Moreover, apply_multiplier_test passes with minor changes on corner case scenario.

bjacob · 2021-01-19T20:11:01Z

Sorry that I didn't see this earlier! Thanks for the PR. I need to ponder this and get back to you. @jdduke @talumbau @silvasean any opinion?

talumbau · 2021-01-19T20:57:51Z

I've been discussing with folks at ARM for a while about the rescale operation and the single vs. double rounding. Some additional context is the issue here:

tensorflow/tensorflow#25087

I confirmed that this is actually the rescale that was in the x86 kernels before I changed it over to be the same as the ARM kernels. Generally, I am in favor of all of the following having the same rescale operation:

Ruy ARM kernels
Ruy x86 kernels
Ruy reference code
TF Lite reference code

AFAICT it is superior from an accuracy perspective to use the single versus the double rounding. If this is correct, then I would be in favor of all of the above going to the single rounding. This change would be significant so most of my efforts around this have been related to testing issues on the TF Lite side.

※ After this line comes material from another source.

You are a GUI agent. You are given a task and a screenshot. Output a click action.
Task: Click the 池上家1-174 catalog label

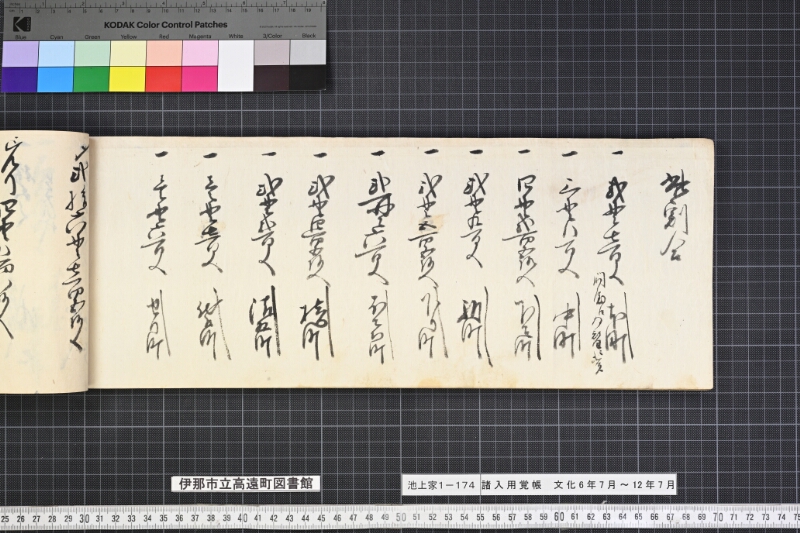click(441, 485)
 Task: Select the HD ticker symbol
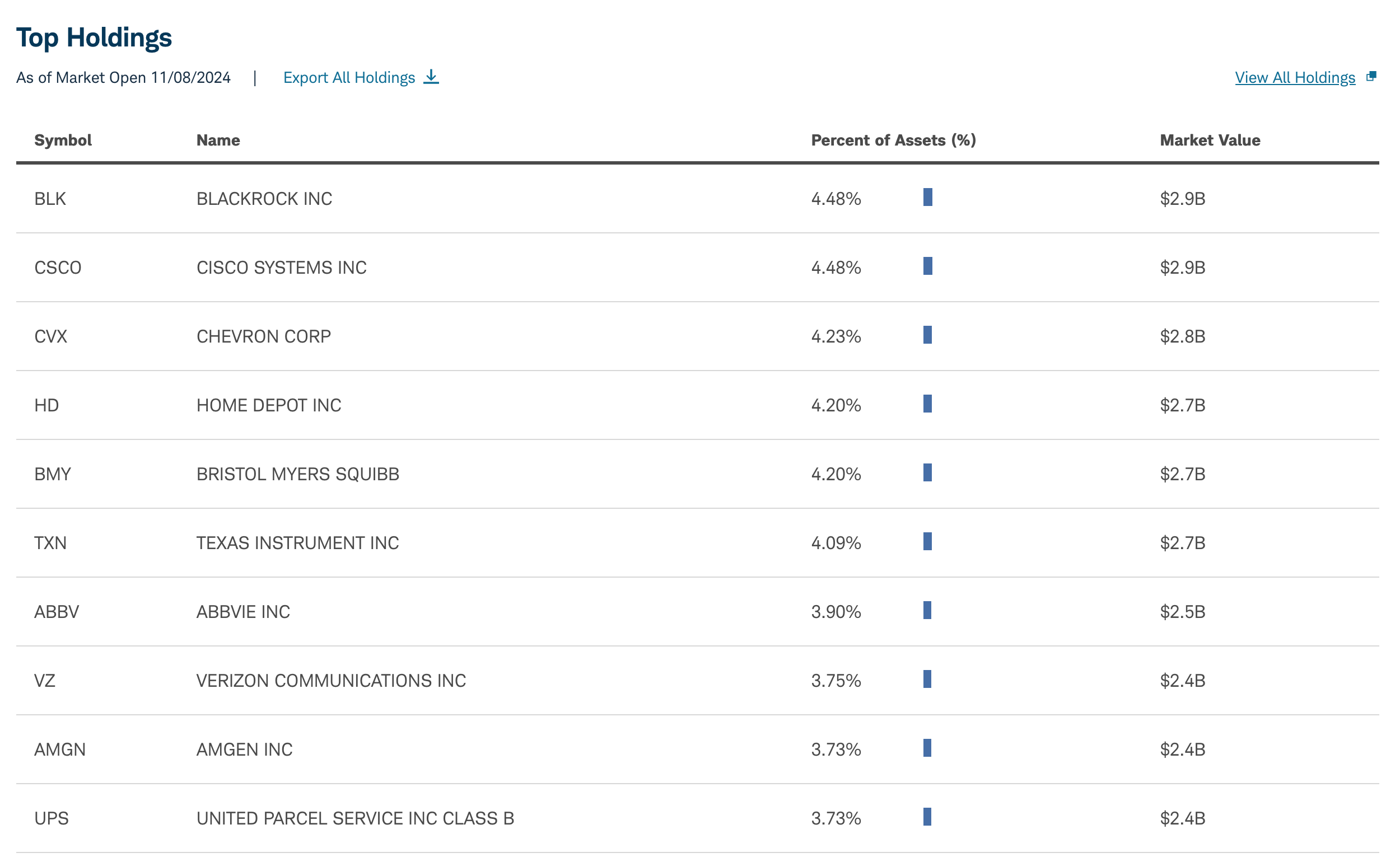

bjacob · 2021-01-20T17:20:15Z

Thanks again for filing this PR. I have a few comments/questions.

Comment on terminology: the term "rounding" seems to have two different meanings here:
1. Meaning 1: "rounding" means snapping a non-representable value to some nearby representable value, as opposed to an exact operation.
  1. Example: fixed-point multiplications SQDMULH and SQRDMULH are both "rounding" in this sense, as opposed to plain integer multiplications (MUL) which are exact.
2. Meaning 2: in the context of ARM ISAs, "rounding" means rounding to nearest with ties broken upwards, as opposed to rounding downwards (to negative infinity).
  1. Example: SQRDMULH is rounding in this sense as opposed to SQDMULH. Likewise, SRSHL as opposed to SSHL.
Question, following the above Comment: when in this PR we talk about replacing a double rounding by a single rounding, are we talking about the switching from SQRDMULH to SQDMULH? If so, since that means that the rounding that we are removing is a Meaning 2 rounding, not a Meaning 1 rounding, and we still have two Meaning 1 roundings (SQDMULH and SRSHL are both rounding in Meaning 1), what is the rationale for this change - why is SQDMULH+SRSHL an improvement over SQRDMULH+SRSHL? (This is a real question --- I'm not implying here that this change isn't useful --- but I'm pointing out that if it is useful it must be for a non-trivial reason, which I would like to understand, and which might be either mathematical or empirical.)
Since Two roundings in MultiplyByQuantizedMultiplier(TFLite) leads to inconsistent result with tensorflow tensorflow/tensorflow#25087 was mentioned above, I would like to check that we are on the same page: Two roundings in MultiplyByQuantizedMultiplier(TFLite) leads to inconsistent result with tensorflow tensorflow/tensorflow#25087 was about switching from 2 roundings to 1 rounding in the Meaning 1 , since it was implementing a scalar primitive performing both the multiplication and the shift in exact integer arithmetic before rounding at the end. I'm referring specifically to this comment's SaturatingRoundingDoublingHighMulWithShift function. This is unlike the present code diff, which is (assuming we agreed in the above point) about about switching from 2 roundings to 1 rounding in the Meaning 2, while keeping 2 roundings in Meaning 1. Do we agree that these are two quite different conversations?
Looking at the present code diff, I was intrigued by the change to how bit shifts amounts are computed: the new code is putting the constant -1 in register v8, then does (in a context where v14 holds the exponent): smin v11.4s, v8.4s, v14.4s and sub v12.4s, v14.4s, v11.4s. So it is setting: v11 = min(-1, exponent) and v12 = exponent - v11. Consider the case where exponent>=0. Then this sets v11 = -1 and v12 = exponent+1. As v12 is used as the left shift amount before the fixed-point multiplication, this means that any positive exponent is increased by +1. We never defined exactly the allowed value bounds for int32 accumulators and for positive exponents, so I can't say that this would push any real case over the overflow limit, but I just wanted to point this out. At least I would like to understand what is the rationale for adding +1 to left shifts and then subsequently performing a right shift by 1? Does it serve an accuracy purpose and how does it relate to the switch of fixed-point multiplication from SQRDMULH to SQDMULH? Is there a mathematical principle to this or is this empirical?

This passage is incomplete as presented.